「明治日本のギャグマスター 暁斎漫画展」

 「京都国際マンガミュージアム特別展 明治日本のギャグマスター 暁斎漫画展」に行ってきた。マンガミュージアムは初めて。混んでいるとの噂だったけれど、さすがに平日の夕方はガラガラだった。
 展示は、そんなに広くなり展覧室をぐるっとまわるかたち。錦絵や下絵など、戯画・漫画を集めている。作品数はそんなに多くないが、間近で暁斎のコマゴマした線をじっくり観れてよかった。
 私が気に入ったのは、江戸の人々の酒盛りを、骸骨に戯画化したシリーズ。骨になっても乱痴気騒ぎを繰り広げる、という風刺なのかもしれないが、動きの妙で、どうもおかし味があって、観ていて楽しい。じっと眺めると、たいして動物の顔はかわいらしいわけではないことに気づくが、ぱっと観た時には笑ってしまいそうになる。

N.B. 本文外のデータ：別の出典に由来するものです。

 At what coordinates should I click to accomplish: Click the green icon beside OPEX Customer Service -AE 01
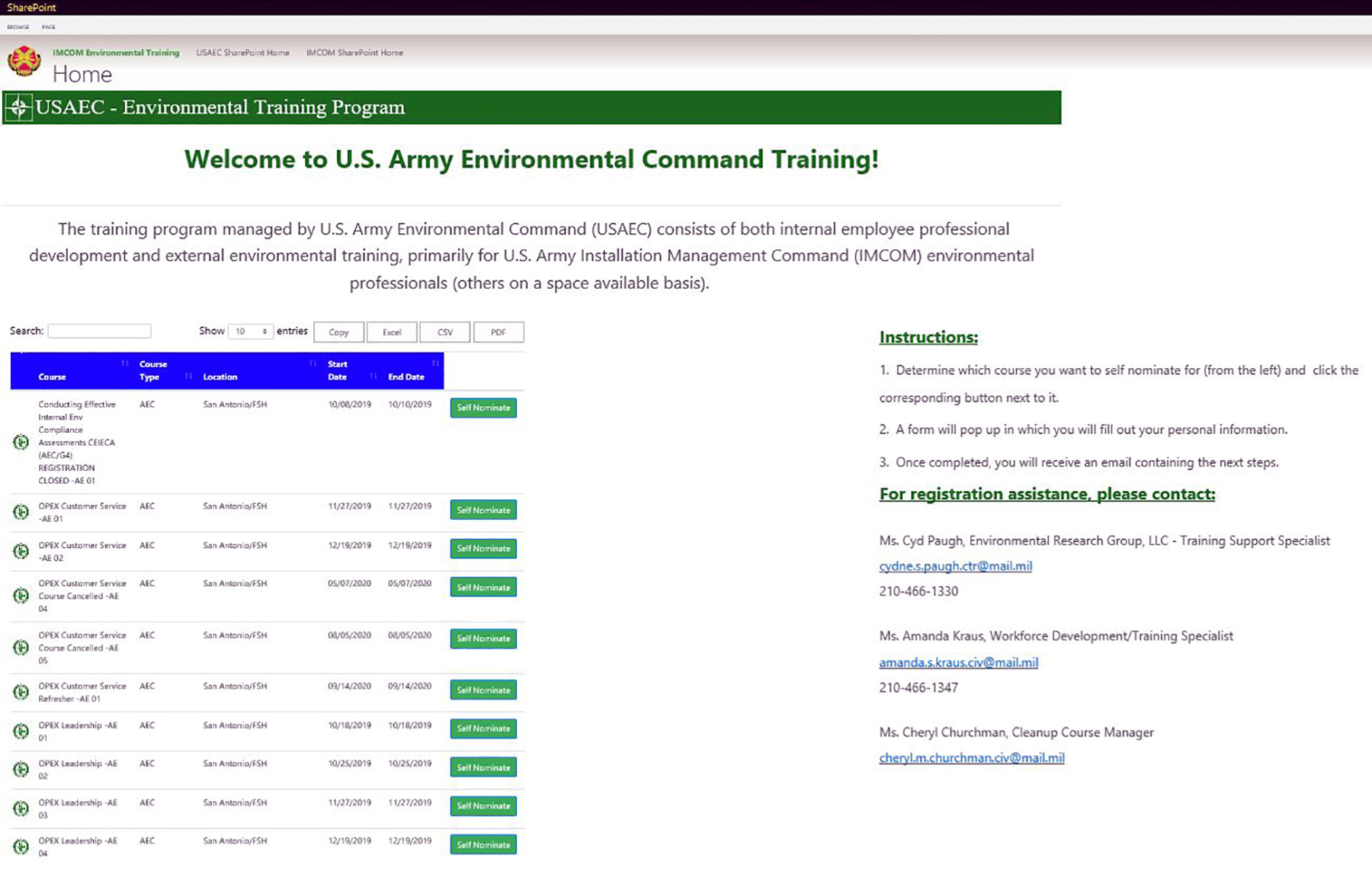click(20, 511)
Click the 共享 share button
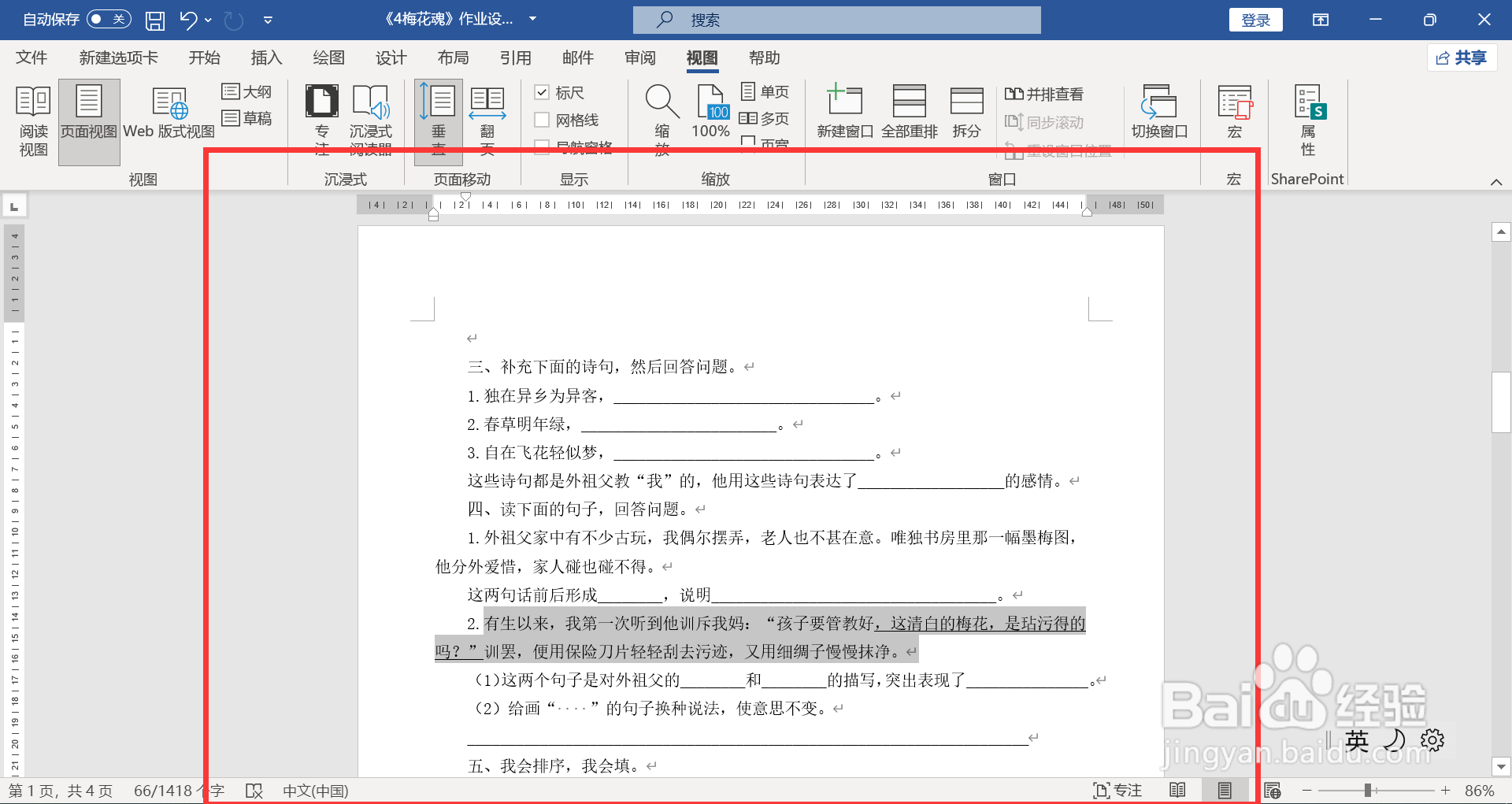The image size is (1512, 804). click(x=1462, y=57)
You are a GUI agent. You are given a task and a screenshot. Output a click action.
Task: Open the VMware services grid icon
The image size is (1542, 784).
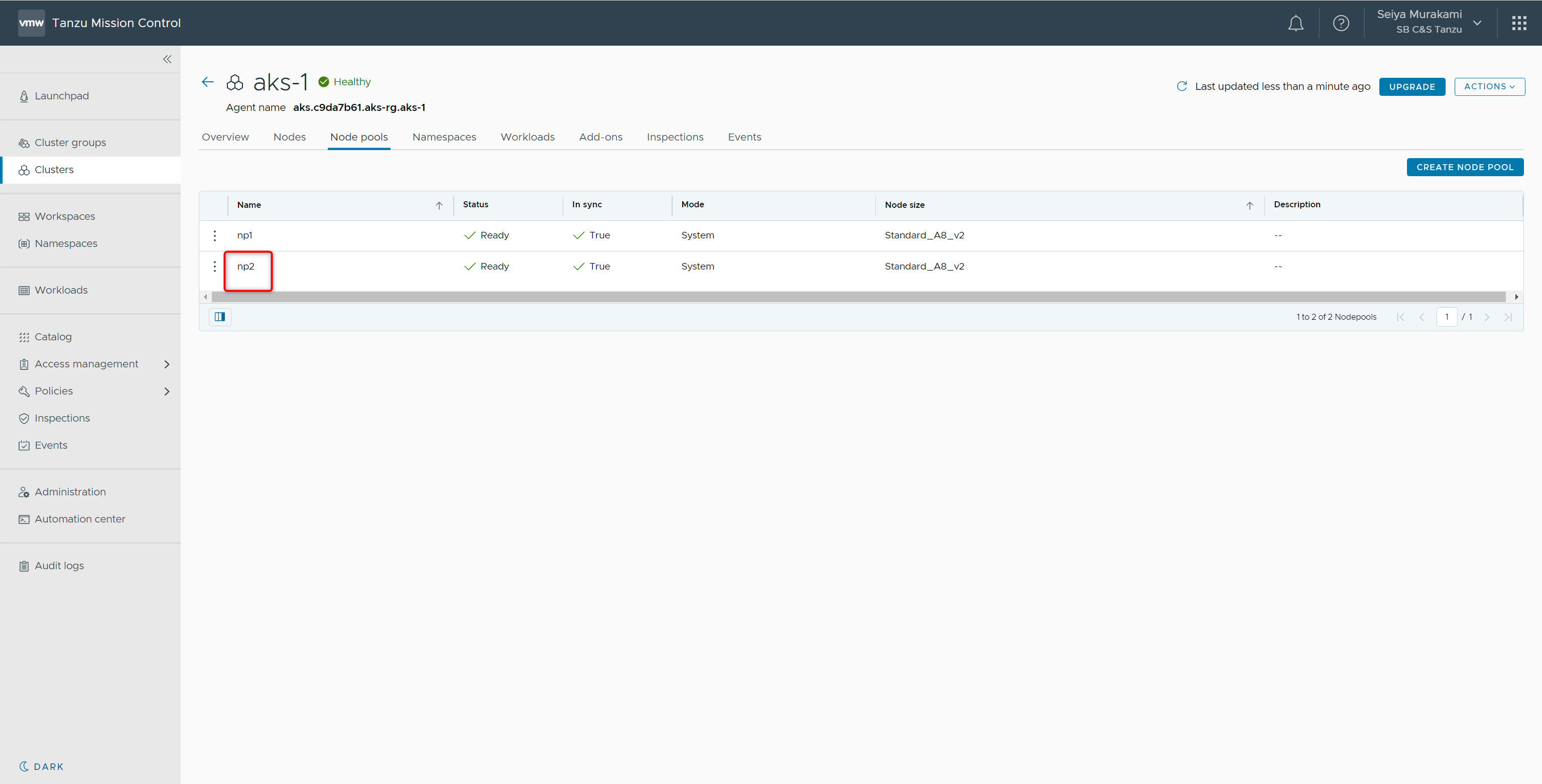(1518, 24)
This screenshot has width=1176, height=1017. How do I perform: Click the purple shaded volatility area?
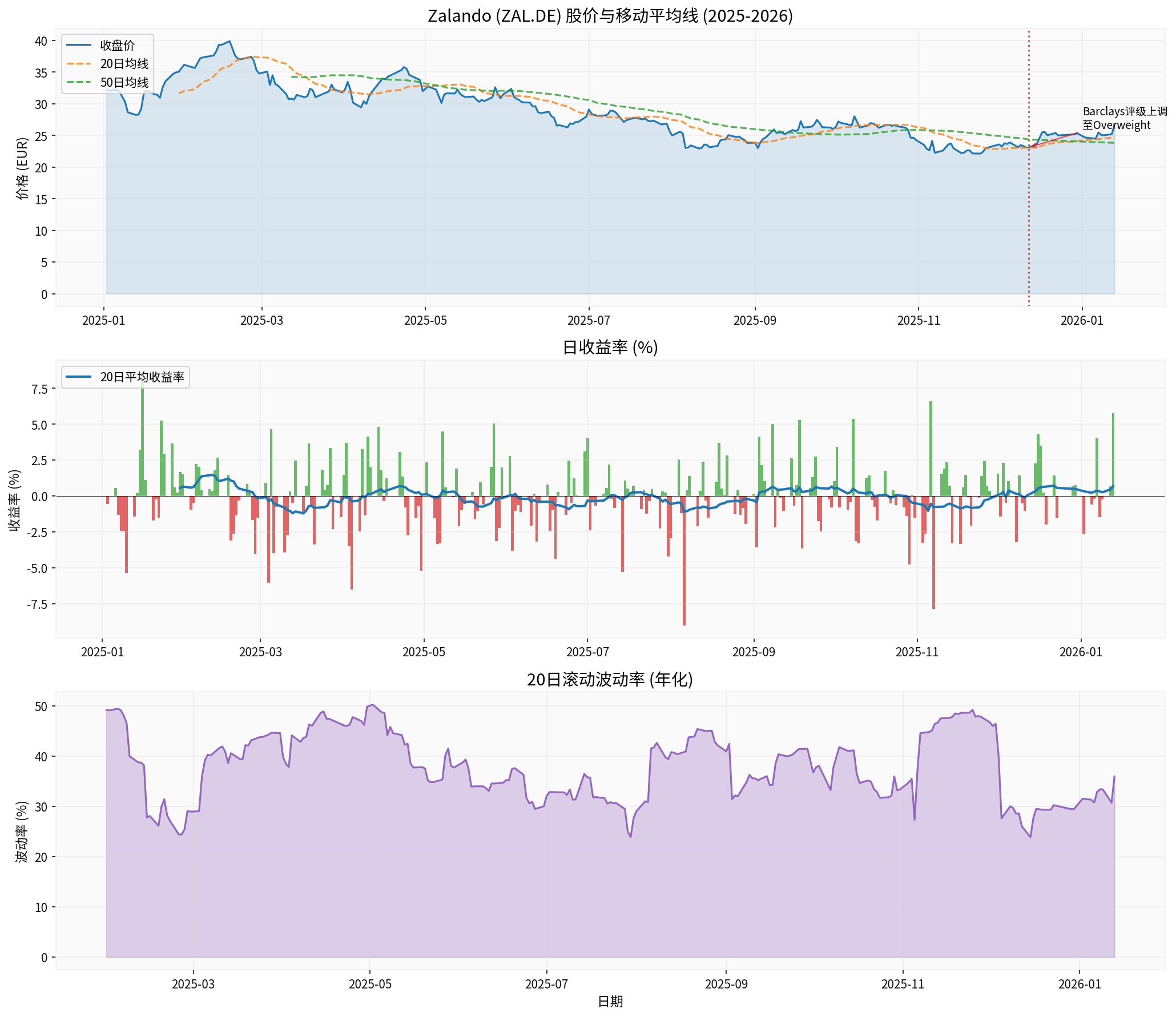[514, 885]
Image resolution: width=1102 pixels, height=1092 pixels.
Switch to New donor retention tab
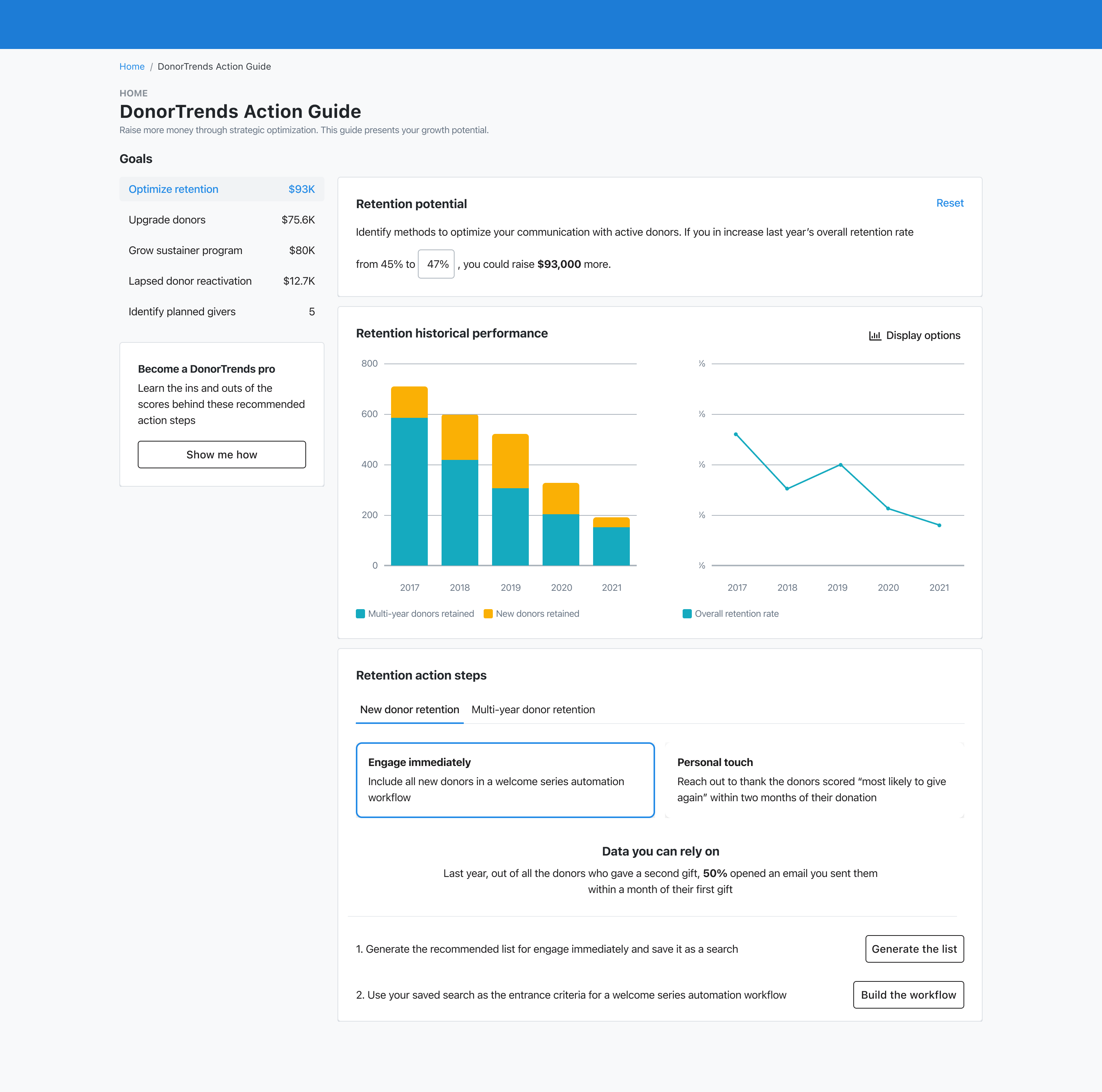[x=409, y=709]
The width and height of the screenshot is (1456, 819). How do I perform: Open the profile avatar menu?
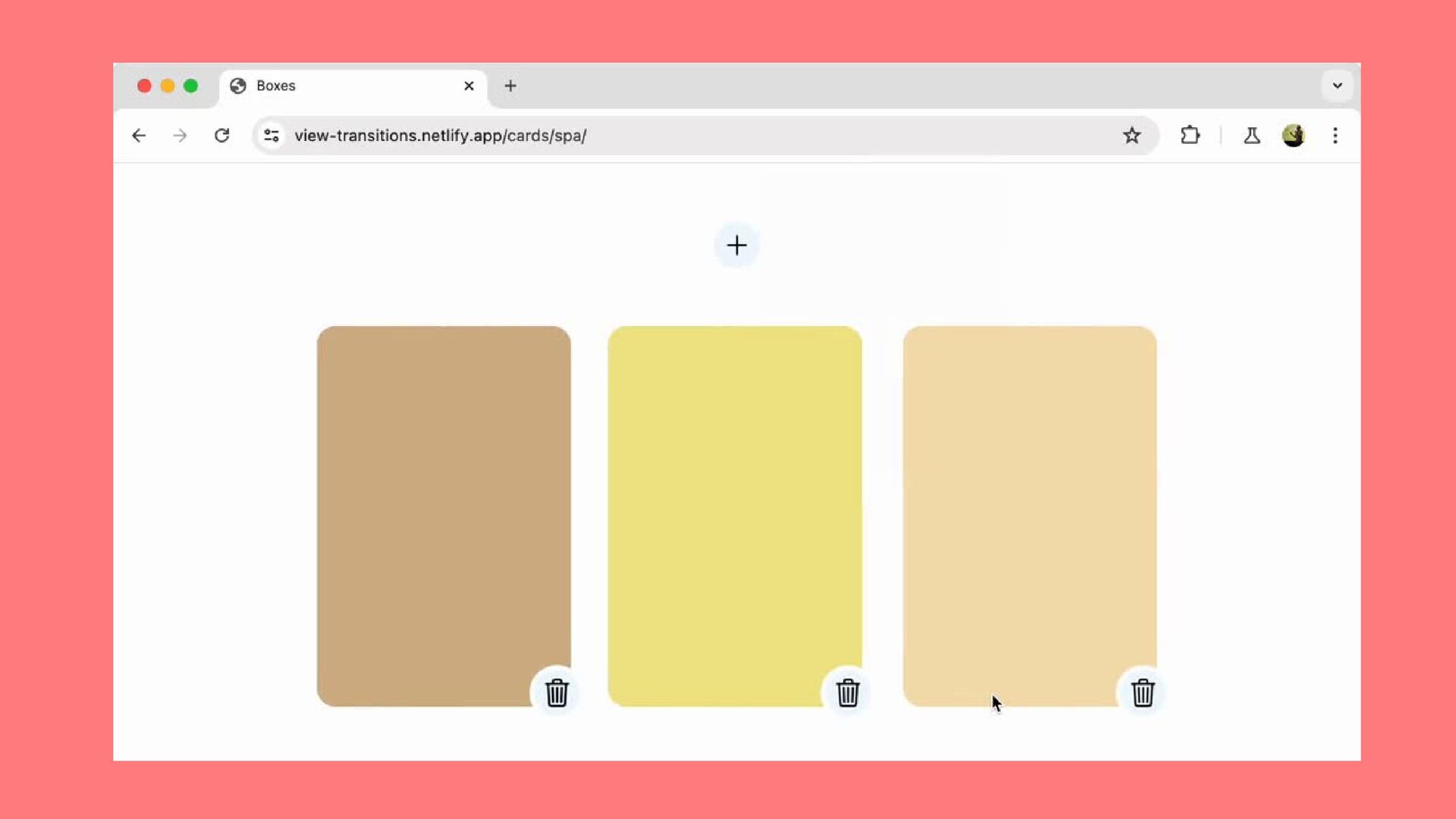[x=1293, y=136]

 今回の展示は、暁斎を江戸後期から明治を生きた、近代化の流れの中で捉えようとしている。後半は、明治に入り、文明開化の途をたどる人々を、風刺した漫画が中心に展示されている。暁斎は、「自由民権運動」を嫌い、批判していた。そこには、スローガンの旗印の中、生活に革命を起こす指導者たちが、新政府の権力を握り、富を手にしていることへの鋭いまなざしがある。また、青年たちが「自由」を求めて、都会へ出て行くことで、農村の共同体が崩壊していくことへの批判もある。さらに、新しい学校や職業規範によって、規律化していく人々を、妖怪に戯画化し「猫も杓子も」の状況を風刺する。反政府的な政治運動にコミットしていた暁斎の一面にスポットライトがあてられている。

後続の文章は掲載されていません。